I'm 22 year old. Finnish surely, duh the blue-white flag. Here I overshare, vent, make silly forums and talk many convos. I'm also a big writer, no I'm not writing a book, but more like 10 forum messages in 1 minute. What do you mean, not everyone answers on forum under 1 minutes? It's who I am. I'm sensitive at times, but this online community surely does not judge. My gsm friends are amazing and I'm grateful of you all. In real life I stuggle at university, see friends way less than I should and go to the gym when I feel like it. Recently season of darkness has been getting to me, even though I like darkness in general.
I love books and reading. It's the best escapism. I also think a lot, to the point I almost can't sleep because of it (silly me). I also love movies, I laugh and cry with the characters. I consider myself in "in-between" stage of life. Getting to there where I want but honestly feeling lost a lot of times. Fake till you make it? Right.
I'm introvert in real life, but here I almost feel like an extrovert. I almost could say written language is my strongest language. I love deep conversations and recently I've been doing a lot of self-reflection. I would like to cook a lot more, but usually I don't have the motivation to do it.
What else I could tell of myself? I'm the oldest daughter of my family.
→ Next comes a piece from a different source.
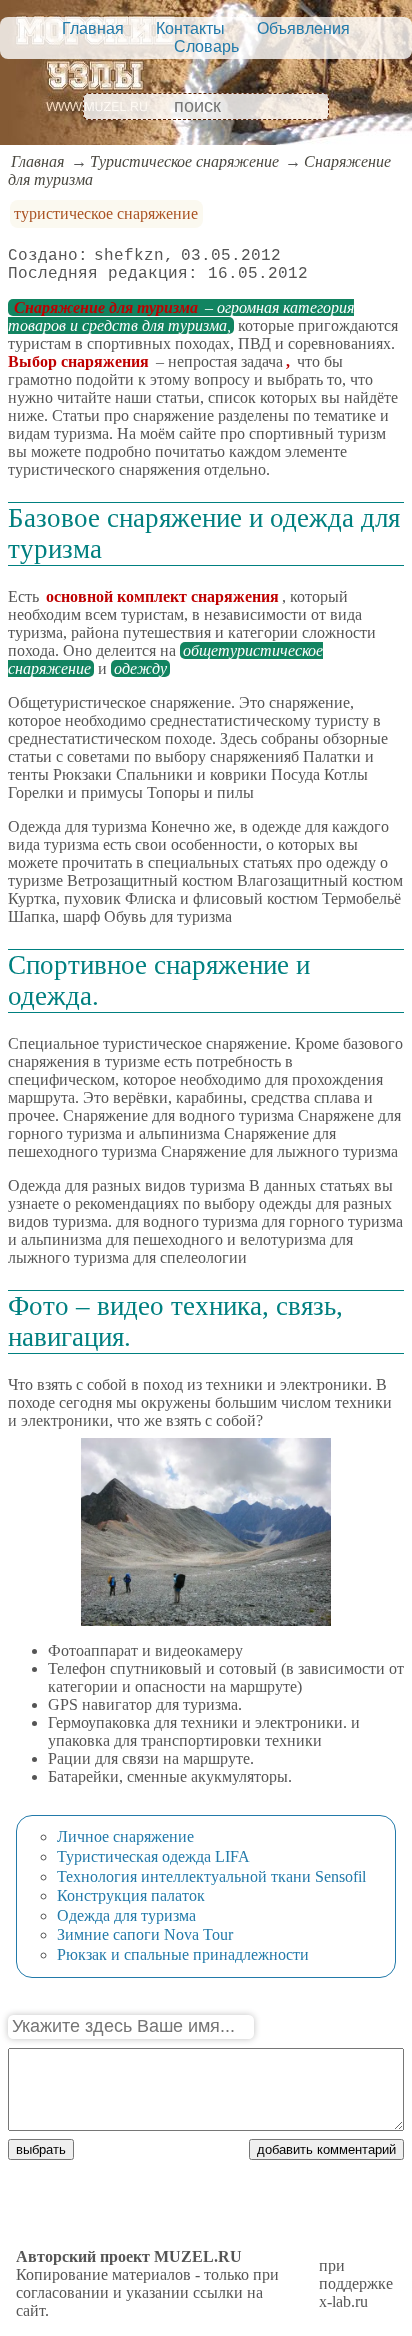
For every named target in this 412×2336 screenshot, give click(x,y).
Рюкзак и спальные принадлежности (183, 1954)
And I like dogs and cats. Animals are sweet. I used to play football and finnish baseball when I was younger. And those things surely have my heart still. I love studying and I've always loved school, but university is just another different game huh? I could say i'm fascinated by many things and inspired by people. Gosupermodel has always been my safe place, and I love that I can relate to fellow girls in their 20s here.
Some quotes to inspire you
What is stopping you? We live this life for ourselves, not for other people.
The only person you need to listen to is yourself. mute other voices
Why I need a rich man? When I can be a rich woman?
Become the person you write on CV's & job applications.
Level up sis, it's about time.
Lead with ambition, to never look back like: I wish I'd done things differently.
Real pain is to know I'm capable of so much more than what I am doing now.
They say it's a glow-up. I say it's finally me.
Love yourself enough to allow your dreams to become a reality.